La surprise et la curiosité de la soirée c’est donc Kan Mikamo. Le chanteur/guitariste est surtout connu pour sa participation à Vajra, groupe dans lequel on retrouve également l’icône maléfique Keiji Haino. Ce groupe a publié une tripotée d’album sur P.S.F. records, label dont Mikano porte un magnifique t-shirt ce qui fait saliver d’envie tous les hipsters présents ce soir au Sonic. Le bonhomme joue sur une Gretsch et chante en montant bizarrement dans le haut des médiums sans jamais réellement atteindre les aigus et ce avec un certain lyrisme.

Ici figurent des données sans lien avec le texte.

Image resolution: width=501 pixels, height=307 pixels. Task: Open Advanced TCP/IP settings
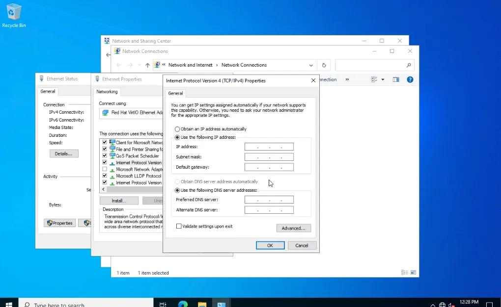tap(293, 228)
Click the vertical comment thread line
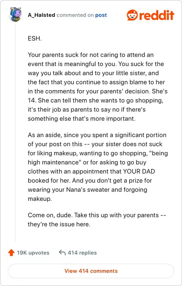Screen dimensions: 182x286 15,131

Jamais je ne me suis senti aussi désemparé face à la barrière de la langue (je ne parle pas un mot de japonais, c’est con). Réflexe complètement stupide de ma part je l’avoue, puisque je ne comprends pas non plus la moitié des trois quarts des paroles chantées par les groupes anglo-saxons et même français anglophiles que je vais voir en concert -j’avais moins de problèmes lorsque j’étais jeune et que j’allais voir Condense. Une fois ce moment de turpitude passé, une fois que mon oreille s’est laissée apprivoisée par les sonorités de la langue japonaise, j’ai pu me concentrer sur ce que j’entendais et ce que je voyais. La musique du japonais ne paie pas de mine. Le chant est lyrique et alterne systématiquement avec des gutturalités pleines de trémolos -entre ça et le son trop clair de la Gretsch, j’avais l’impression d’avoir devant moi une version samouraï du chanteur des Gipsy Kings en solo.

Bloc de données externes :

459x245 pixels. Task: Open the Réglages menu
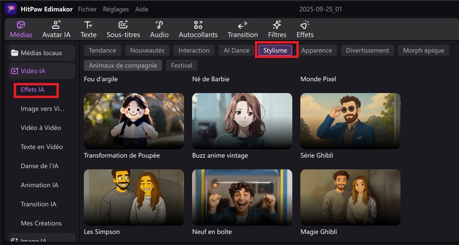116,9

Impression bien trompeuse, tant l’art de Kan Mikami dépasse rapidement tout ce que l’on peut connaître ou prétendre connaître sur le couple chant/guitare (appelez ça comme vous voulez -folk, blues- on s’en fout). Le guitariste esquisse de drôles de pas de danse sur les parties purement instrumentales de sa musique et s’anime lorsqu’il chante, à tel point qu’il me fait à nouveau regretter de ne pas parler japonais mais cette fois ci pour de meilleures raisons : j’imagine même lors d'un moment à la scénographie assez burlesque que ce qu’il raconte doit être du plus haut comique.
Par je ne sais quel miracle, la musique du japonais grimpe rapidement les échelons de la fascination pour l’étrangeté avant de devenir captivante pour ce qu’elle est dans son essence même : une complainte lancinante serpentant insidieusement, un râle déchirant (Kamikami se met à pousser des cris comme jusqu’ici coincés dans sa gorge et enfin libérés non sans une certaine souffrance), une beauté inévitable, un rituel éclatant de simplicité et une vérité criante à laquelle je ne comprends rien mais à laquelle je ne peux qu’adhérer pleinement. Je reste un peu pantois devant autant de charge émotive dispensée par ce petit bonhomme d’allure si modeste qui remercie en s’inclinant entre chaque titre alors qu’il met le public à genoux. Comme si pour une fois j’avais réussi à grimper au sommet de l’arbre le plus haut de la forêt -et voilà maintenant que je me mets à faire des métaphores dignes d’un vieux bab à poils longs, je vais décidément bien mal.